Annetje Rapalje (1646- )

Annetje Rapalje was born 8 Feb 1646 in New Amsterdam, 9th child and 6th daughter of Joris Rapalje and Catalina Tricot. She is the 9th great-grandmother of my son-in-law. The family was extraordinarily lucky: of Annetje’s ten siblings, only one died young, all others went on to have families, and play a large role in the history of New York, New Jersey and the nation.

Annetje’s parents had come from France, via Amsterdam, to New Netherland in Jan 1623/4. Their first child Sarah was the “first white child born in the New World.”

Annetje married Marten Reyerszen, who was born and baptized in Amsterdam, and was in New Netherland before 1663, when he was admitted as member of the Dutch Reformed Church of Brooklyn. They go on to have ten children; the naming pattern conforms mostly to expectations: Marritie (his mother), Joris (her father), Ryer (his father), Catalijntje (her mother), Sara (her sister), Geertje (his sister), Jacobus (her brother), Helena (?), Cornelius (?), and Frans (his maternal grandfather). All except Jacobus are known to have married and produced offspring. Annetje died after 1691, when she is a sponsor at the baptism of one of her grandchildren.

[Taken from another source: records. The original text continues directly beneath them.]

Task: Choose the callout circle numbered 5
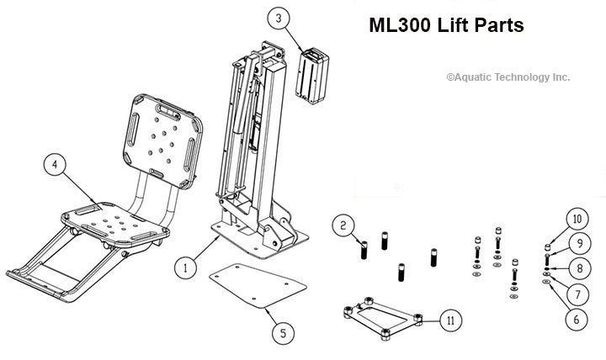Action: pos(282,332)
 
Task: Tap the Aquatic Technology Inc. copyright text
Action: pos(508,77)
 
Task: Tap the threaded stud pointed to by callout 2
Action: pos(364,250)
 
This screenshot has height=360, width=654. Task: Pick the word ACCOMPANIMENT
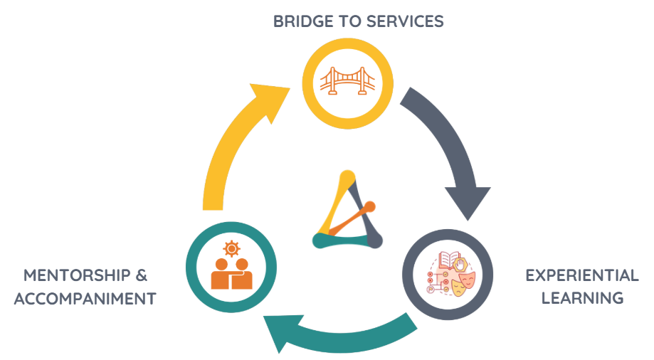pos(85,298)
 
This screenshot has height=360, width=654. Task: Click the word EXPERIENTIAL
pos(581,275)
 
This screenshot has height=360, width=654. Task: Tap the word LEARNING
pos(582,298)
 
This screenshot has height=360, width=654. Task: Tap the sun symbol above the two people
pos(231,249)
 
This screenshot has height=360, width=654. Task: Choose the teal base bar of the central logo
pos(340,241)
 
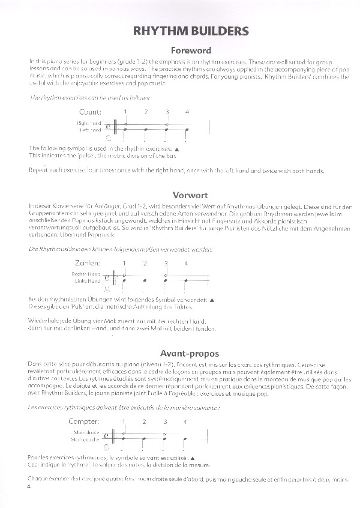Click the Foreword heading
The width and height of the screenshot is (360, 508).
(x=191, y=51)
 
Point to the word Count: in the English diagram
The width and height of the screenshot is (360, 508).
(x=91, y=112)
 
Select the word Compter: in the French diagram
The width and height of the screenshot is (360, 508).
(x=83, y=421)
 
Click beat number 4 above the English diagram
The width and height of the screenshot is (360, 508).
(x=187, y=112)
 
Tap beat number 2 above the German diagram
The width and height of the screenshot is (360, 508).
(x=145, y=263)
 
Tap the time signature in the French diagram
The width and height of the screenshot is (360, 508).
(x=107, y=435)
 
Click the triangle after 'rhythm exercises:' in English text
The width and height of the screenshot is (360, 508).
(x=176, y=148)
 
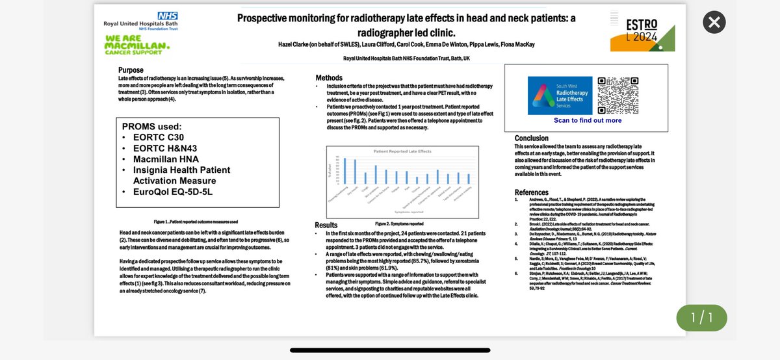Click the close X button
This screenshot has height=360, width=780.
pos(714,23)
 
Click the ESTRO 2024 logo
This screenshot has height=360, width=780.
pos(642,33)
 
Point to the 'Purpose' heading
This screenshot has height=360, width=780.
pos(131,70)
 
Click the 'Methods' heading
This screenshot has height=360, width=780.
pos(329,78)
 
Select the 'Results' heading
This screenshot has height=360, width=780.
pos(326,225)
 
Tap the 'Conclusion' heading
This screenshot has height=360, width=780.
pos(536,138)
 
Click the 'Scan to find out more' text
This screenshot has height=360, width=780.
pos(588,120)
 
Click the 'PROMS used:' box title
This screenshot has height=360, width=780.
pos(152,126)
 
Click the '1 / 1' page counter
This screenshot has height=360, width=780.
pos(701,318)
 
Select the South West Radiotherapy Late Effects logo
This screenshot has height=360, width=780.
pos(560,96)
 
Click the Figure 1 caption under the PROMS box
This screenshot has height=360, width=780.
pos(196,222)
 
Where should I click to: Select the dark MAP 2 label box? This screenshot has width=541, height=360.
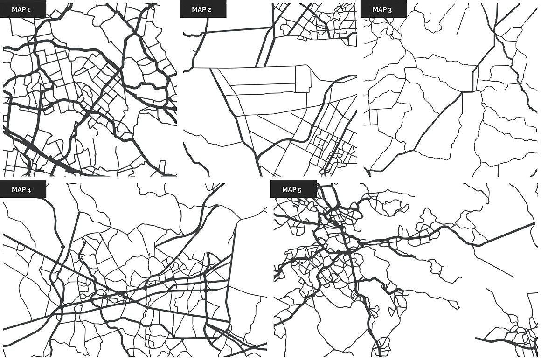(203, 9)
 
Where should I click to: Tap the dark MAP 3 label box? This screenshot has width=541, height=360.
(383, 9)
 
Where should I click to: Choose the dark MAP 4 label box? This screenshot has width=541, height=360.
(23, 189)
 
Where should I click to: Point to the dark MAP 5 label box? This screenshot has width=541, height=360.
(293, 189)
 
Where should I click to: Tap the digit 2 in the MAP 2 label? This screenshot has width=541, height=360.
(210, 9)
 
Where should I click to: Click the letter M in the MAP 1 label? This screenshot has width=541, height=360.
(14, 9)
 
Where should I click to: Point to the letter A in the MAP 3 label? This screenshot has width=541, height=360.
(381, 9)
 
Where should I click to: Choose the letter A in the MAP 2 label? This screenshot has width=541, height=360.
(201, 9)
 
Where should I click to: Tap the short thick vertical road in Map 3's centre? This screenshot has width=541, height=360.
(474, 79)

The accepted wisdom is that Marten came with his brother Adrian to the new world. Marten is the progenitor of the Reyersen family; Adrian’s descendants call themselves Adriance (son of Adrian), possibly to distinguish themselves from the other family. I am however not convinced that they are brothers. I have not been able to find a baptism in Amsterdam for an Adrian, whose parents also had a son Martin. Adrian is never a sponsor at any of the baptisms of Marten’s children. Marten does not name any of his children after Adrian, while he does name a child after his proven sister Geertruy. Adrian is in the new world before 1659, when he married Annetje Schenck in Midwout, Long Island, Marten is only mentioned starting in 1663.

Annetje and her husband are part of the history of the US, and both are connected to the Netherlands, which makes it doubly interesting to me. As an immigrant from the Netherlands, other immigrants from that small country have a certain appeal. While our circumstances were vastly different, I do feel a connection.